Supplied entries —
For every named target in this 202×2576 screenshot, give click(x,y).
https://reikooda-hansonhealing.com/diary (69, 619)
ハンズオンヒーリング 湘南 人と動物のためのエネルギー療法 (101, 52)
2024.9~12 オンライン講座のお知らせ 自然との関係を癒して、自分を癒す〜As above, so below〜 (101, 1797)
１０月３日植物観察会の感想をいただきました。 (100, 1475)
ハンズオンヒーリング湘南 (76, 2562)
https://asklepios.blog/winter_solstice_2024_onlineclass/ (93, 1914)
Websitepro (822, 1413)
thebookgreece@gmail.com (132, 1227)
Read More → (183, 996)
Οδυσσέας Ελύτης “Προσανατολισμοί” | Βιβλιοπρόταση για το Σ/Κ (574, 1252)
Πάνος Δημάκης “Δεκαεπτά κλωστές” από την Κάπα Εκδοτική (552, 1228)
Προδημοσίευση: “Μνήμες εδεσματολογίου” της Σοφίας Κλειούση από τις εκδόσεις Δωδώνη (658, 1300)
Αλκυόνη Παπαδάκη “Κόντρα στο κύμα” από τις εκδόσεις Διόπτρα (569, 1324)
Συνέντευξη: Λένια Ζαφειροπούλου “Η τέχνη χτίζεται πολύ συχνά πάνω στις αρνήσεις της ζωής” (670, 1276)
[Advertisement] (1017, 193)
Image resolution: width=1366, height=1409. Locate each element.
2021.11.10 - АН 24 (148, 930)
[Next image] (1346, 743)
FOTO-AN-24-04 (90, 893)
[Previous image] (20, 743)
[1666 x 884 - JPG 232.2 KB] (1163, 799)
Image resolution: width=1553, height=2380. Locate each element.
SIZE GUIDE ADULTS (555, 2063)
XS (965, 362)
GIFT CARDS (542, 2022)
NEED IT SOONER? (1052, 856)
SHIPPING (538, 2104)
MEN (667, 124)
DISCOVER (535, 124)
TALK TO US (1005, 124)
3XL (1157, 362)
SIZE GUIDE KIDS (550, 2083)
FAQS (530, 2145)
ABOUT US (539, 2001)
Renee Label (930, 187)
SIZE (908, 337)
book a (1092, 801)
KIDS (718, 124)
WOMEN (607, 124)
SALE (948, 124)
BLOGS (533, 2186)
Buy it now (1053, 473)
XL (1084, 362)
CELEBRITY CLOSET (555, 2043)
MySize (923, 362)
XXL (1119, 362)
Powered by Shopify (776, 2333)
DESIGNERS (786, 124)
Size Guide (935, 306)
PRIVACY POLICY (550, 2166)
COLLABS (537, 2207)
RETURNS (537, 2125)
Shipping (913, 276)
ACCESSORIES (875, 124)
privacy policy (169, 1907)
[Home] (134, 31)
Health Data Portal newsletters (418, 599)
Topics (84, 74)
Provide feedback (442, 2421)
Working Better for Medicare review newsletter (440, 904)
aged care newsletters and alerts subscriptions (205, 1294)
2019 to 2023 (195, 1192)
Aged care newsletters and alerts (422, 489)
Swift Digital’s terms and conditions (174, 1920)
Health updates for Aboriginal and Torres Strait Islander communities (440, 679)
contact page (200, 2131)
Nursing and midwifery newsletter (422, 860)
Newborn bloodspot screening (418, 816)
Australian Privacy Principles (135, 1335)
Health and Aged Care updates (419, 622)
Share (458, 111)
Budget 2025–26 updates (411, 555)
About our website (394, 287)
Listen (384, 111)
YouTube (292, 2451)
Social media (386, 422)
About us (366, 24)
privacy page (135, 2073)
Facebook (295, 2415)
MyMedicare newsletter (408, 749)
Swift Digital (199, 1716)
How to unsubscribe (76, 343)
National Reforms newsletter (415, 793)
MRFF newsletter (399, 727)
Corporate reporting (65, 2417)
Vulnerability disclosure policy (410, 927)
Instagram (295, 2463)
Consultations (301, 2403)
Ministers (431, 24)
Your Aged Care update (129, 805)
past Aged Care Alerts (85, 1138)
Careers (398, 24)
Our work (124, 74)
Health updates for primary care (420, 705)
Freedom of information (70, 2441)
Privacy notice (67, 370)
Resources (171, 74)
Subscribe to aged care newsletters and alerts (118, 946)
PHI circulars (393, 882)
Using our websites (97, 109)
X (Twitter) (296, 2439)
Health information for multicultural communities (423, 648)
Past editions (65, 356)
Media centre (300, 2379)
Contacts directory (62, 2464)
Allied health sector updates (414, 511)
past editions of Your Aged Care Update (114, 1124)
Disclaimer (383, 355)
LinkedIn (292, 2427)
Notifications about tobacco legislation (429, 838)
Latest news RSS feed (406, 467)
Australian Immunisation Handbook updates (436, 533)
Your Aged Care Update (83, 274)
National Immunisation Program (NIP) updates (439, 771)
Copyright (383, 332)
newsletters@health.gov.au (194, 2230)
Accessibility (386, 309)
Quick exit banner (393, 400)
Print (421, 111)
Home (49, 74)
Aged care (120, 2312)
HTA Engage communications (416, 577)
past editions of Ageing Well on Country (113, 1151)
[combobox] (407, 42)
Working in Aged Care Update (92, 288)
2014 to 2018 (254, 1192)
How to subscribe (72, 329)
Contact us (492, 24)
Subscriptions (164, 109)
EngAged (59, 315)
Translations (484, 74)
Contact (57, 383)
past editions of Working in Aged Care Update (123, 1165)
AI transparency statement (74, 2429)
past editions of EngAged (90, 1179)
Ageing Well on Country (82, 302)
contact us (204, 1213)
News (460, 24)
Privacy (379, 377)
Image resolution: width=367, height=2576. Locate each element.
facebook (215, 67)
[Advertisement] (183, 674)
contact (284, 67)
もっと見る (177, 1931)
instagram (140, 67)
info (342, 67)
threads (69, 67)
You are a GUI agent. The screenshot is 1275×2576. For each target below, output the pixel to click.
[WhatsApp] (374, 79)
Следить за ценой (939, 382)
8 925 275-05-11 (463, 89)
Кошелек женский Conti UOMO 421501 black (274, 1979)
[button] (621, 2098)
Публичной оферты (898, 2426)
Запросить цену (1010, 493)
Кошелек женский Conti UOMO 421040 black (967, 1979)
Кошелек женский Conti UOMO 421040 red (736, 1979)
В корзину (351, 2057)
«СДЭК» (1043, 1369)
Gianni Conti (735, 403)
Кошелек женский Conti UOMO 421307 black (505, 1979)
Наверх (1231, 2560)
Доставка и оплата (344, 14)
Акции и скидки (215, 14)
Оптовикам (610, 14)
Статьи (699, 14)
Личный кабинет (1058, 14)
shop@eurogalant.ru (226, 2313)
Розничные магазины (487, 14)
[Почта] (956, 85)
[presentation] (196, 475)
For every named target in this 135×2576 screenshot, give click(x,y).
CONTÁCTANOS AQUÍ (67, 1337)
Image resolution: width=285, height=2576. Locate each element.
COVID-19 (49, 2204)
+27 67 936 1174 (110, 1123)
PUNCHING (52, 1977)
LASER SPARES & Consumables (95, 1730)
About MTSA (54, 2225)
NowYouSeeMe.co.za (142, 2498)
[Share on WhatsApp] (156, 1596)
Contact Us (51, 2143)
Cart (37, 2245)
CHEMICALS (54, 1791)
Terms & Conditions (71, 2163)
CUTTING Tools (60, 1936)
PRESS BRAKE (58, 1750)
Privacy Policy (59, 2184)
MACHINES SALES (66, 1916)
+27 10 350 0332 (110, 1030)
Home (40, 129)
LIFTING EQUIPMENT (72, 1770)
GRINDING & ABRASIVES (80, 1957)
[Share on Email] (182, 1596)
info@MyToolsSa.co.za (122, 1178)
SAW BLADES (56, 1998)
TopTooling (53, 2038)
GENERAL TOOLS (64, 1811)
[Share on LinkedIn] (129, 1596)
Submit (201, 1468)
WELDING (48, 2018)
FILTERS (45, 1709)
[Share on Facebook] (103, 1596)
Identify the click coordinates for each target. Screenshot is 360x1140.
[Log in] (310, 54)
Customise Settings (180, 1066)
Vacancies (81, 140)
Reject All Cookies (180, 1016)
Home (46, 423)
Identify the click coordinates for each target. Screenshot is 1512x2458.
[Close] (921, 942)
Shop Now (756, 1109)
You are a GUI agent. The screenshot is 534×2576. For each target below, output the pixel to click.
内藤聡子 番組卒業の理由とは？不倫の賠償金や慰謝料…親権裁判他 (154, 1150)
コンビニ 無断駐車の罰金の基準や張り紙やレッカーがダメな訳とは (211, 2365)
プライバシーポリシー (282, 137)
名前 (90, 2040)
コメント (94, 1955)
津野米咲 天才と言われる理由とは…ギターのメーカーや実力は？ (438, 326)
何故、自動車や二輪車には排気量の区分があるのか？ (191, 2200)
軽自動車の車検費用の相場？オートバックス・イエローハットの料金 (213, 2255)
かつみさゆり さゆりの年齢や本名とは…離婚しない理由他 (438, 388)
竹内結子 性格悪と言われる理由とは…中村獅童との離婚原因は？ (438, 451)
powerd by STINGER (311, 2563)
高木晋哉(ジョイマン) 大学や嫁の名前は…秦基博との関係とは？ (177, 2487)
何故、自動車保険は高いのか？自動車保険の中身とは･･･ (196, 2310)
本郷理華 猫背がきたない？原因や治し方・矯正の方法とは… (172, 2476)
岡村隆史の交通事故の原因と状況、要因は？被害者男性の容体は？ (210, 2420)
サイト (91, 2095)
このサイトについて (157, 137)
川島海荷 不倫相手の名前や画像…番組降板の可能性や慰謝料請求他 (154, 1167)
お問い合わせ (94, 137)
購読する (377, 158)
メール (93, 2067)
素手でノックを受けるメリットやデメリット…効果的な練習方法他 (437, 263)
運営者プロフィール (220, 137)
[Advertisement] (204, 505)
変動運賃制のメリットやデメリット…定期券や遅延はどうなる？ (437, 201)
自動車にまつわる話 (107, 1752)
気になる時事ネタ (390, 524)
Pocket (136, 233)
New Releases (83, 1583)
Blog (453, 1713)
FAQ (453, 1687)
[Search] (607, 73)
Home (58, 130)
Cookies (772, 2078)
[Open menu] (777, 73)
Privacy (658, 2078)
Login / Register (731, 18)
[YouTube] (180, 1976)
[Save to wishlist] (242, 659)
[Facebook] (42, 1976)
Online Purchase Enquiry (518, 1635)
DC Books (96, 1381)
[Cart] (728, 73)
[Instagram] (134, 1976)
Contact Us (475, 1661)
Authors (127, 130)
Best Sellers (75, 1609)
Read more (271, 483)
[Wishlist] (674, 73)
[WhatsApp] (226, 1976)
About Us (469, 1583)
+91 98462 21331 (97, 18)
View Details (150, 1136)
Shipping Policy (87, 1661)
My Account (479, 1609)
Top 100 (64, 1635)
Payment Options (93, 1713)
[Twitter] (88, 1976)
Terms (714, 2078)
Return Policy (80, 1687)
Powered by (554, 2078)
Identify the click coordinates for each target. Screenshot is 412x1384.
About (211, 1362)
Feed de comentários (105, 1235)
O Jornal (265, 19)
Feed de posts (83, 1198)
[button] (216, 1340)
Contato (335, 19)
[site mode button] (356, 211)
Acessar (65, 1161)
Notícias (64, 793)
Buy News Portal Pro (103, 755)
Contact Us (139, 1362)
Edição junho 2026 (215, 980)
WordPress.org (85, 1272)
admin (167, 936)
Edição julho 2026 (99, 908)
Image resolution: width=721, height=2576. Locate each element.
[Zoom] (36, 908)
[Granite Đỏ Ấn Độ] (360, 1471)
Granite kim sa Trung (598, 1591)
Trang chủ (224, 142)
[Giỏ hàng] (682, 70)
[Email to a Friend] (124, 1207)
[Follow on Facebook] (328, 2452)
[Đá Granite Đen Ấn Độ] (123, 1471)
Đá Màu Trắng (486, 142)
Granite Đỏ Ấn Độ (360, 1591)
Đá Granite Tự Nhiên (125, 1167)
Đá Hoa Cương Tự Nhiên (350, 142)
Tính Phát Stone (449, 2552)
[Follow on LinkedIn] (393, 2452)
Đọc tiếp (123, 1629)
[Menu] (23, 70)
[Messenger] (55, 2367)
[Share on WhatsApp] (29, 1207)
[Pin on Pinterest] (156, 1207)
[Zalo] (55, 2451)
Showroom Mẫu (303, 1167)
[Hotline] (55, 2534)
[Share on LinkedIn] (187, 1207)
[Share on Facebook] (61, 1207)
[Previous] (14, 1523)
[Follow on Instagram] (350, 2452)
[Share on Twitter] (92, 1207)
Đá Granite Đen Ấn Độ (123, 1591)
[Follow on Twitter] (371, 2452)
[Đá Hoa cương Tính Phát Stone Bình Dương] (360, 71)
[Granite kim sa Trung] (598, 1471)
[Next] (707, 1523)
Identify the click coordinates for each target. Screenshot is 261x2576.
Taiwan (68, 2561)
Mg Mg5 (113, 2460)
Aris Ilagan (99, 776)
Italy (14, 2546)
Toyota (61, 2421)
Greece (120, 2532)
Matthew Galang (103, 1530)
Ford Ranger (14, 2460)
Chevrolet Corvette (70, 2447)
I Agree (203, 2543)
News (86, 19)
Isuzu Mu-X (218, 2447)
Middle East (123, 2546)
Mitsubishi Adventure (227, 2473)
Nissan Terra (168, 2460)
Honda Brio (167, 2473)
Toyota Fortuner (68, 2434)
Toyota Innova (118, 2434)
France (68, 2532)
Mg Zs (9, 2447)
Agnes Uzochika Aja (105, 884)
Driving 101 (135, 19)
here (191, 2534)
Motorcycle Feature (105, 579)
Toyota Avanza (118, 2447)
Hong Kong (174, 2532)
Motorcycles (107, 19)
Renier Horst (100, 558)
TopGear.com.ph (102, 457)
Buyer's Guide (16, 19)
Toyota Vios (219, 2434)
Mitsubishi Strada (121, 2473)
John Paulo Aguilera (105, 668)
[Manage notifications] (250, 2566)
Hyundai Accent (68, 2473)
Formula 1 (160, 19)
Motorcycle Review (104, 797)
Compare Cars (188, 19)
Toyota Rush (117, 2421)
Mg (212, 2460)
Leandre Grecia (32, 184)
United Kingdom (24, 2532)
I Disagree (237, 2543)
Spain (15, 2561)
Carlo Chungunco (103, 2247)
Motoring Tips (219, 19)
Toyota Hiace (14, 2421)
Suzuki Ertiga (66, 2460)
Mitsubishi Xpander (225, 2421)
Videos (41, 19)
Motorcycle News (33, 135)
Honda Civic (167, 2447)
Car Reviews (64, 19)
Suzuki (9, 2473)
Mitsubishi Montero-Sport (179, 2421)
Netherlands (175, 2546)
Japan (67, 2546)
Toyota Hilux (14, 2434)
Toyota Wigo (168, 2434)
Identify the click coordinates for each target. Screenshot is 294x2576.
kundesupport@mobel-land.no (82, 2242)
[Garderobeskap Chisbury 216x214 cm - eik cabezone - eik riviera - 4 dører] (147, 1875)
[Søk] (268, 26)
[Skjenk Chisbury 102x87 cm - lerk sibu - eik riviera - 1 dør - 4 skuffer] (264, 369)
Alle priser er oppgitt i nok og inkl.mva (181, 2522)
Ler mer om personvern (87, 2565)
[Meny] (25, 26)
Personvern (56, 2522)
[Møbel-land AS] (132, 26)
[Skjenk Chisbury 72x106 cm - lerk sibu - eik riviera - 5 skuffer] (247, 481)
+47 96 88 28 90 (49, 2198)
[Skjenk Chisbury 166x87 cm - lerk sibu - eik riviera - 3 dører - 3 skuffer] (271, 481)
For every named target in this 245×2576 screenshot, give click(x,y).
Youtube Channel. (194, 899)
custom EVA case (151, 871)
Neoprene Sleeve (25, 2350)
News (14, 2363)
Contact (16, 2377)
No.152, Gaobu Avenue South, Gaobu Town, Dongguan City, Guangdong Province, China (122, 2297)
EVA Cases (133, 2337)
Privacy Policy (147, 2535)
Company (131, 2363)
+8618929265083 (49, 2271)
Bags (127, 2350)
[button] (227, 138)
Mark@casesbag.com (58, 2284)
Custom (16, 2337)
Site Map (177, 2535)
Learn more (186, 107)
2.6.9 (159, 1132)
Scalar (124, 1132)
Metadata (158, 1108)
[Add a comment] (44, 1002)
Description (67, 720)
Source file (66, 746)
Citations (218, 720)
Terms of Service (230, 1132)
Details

Task prompt —
Repeat exactly, and only, the lines from the line with "[Skjenk Chisbury 72x106" through the end of the listing above, both ends included.

Response to this task —
[Skjenk Chisbury 72x106 cm - lerk sibu - eik riviera - 5 skuffer] (247, 481)
+47 96 88 28 90 (49, 2198)
[Skjenk Chisbury 166x87 cm - lerk sibu - eik riviera - 3 dører - 3 skuffer] (271, 481)
For every named target in this 245×2576 screenshot, give click(x,y).
Youtube Channel. (194, 899)
custom EVA case (151, 871)
Neoprene Sleeve (25, 2350)
News (14, 2363)
Contact (16, 2377)
No.152, Gaobu Avenue South, Gaobu Town, Dongguan City, Guangdong Province, China (122, 2297)
EVA Cases (133, 2337)
Privacy Policy (147, 2535)
Company (131, 2363)
+8618929265083 (49, 2271)
Bags (127, 2350)
[button] (227, 138)
Mark@casesbag.com (58, 2284)
Custom (16, 2337)
Site Map (177, 2535)
Learn more (186, 107)
2.6.9 (159, 1132)
Scalar (124, 1132)
Metadata (158, 1108)
[Add a comment] (44, 1002)
Description (67, 720)
Source file (66, 746)
Citations (218, 720)
Terms of Service (230, 1132)
Details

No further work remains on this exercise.